Investigador do caso relatou detalhadamente situação vivida pelos policiais de Itariri-SP, que, segundo ele, passam por dificuldades para cumprirem função

São Paulo|Guilherme Padin e Kaique Dalapola, do R7

Maria Aparecida desapareceu em fevereiro de 2019
Maria Aparecida desapareceu em fevereiro de 2019 Maria Aparecida desapareceu em fevereiro de 2019

A família de Maria Aparecida Souza Lopes, 52 anos, ainda não encontrou a resposta que procura desde 10 de fevereiro. A dona de casa havia saído de casa em Itariri, pequeno município próximo do litoral paulista, e, há mais de seis meses, está desaparecida.
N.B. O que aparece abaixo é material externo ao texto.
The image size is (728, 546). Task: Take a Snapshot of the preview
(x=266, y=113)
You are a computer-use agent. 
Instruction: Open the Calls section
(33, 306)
As perspectivas para a descoberta do paradeiro dela não são boas. Claudio Cobiaco, investigador responsável pelo caso, afirmou ao R7 que “a falta de efetivo e demais expedientes de ordem burocrática concorrem para que as investigações emperrem de certo modo”.
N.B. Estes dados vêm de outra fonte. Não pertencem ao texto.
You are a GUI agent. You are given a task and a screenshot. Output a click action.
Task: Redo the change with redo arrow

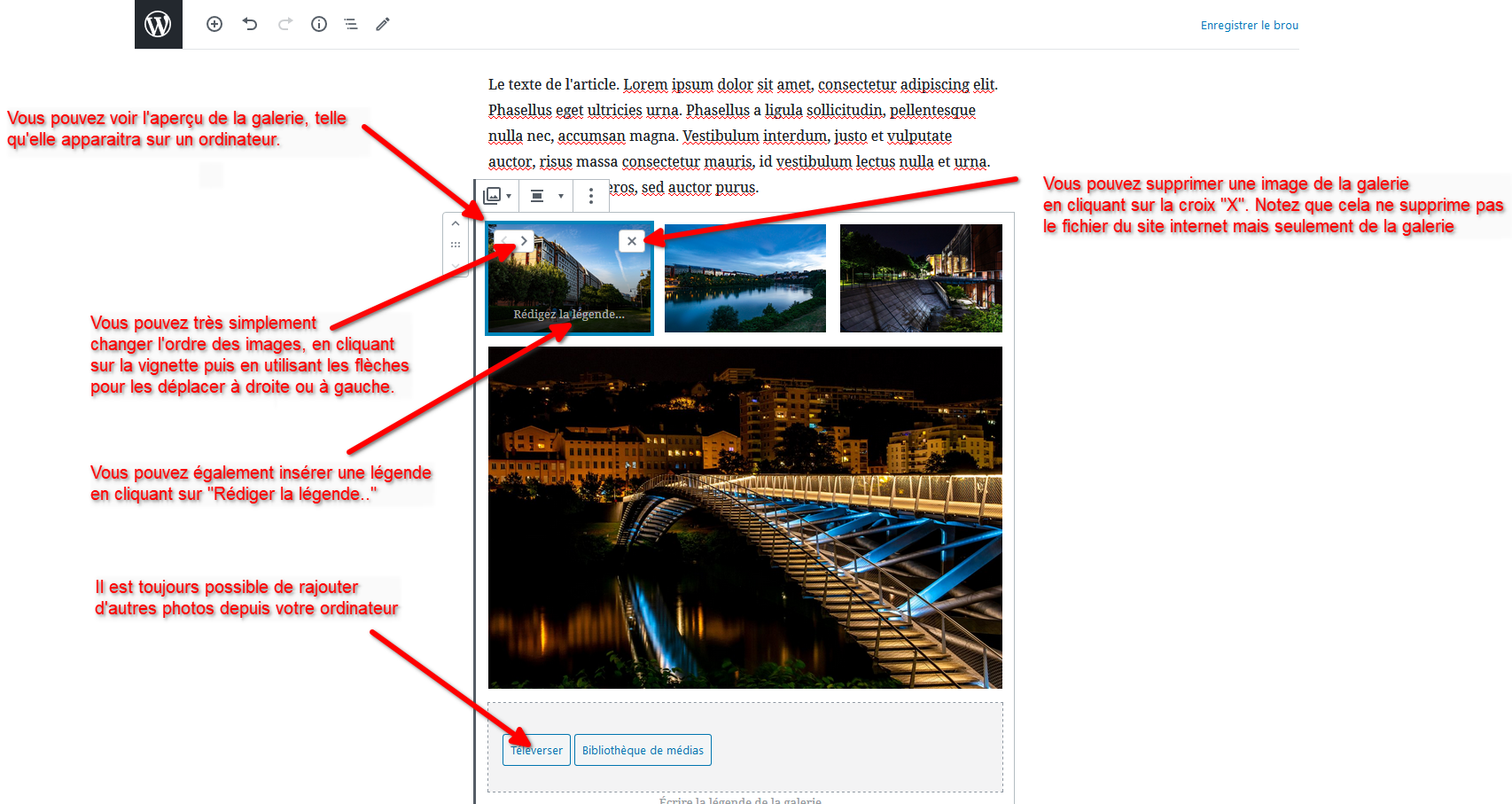click(284, 24)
Ao ser questionado do que exatamente se tratariam os problemas relatados, ele explicou com detalhes: “O número de policiais é insuficiente. São dois policiais por dia, que têm dentre suas atribuições entregar intimações, cumprir ordens de serviço, entregar ofícios, levar e/ou buscar objetos e laudos nos institutos de criminalística, que ficam longe (Itanhaém, Santos, São Paulo).”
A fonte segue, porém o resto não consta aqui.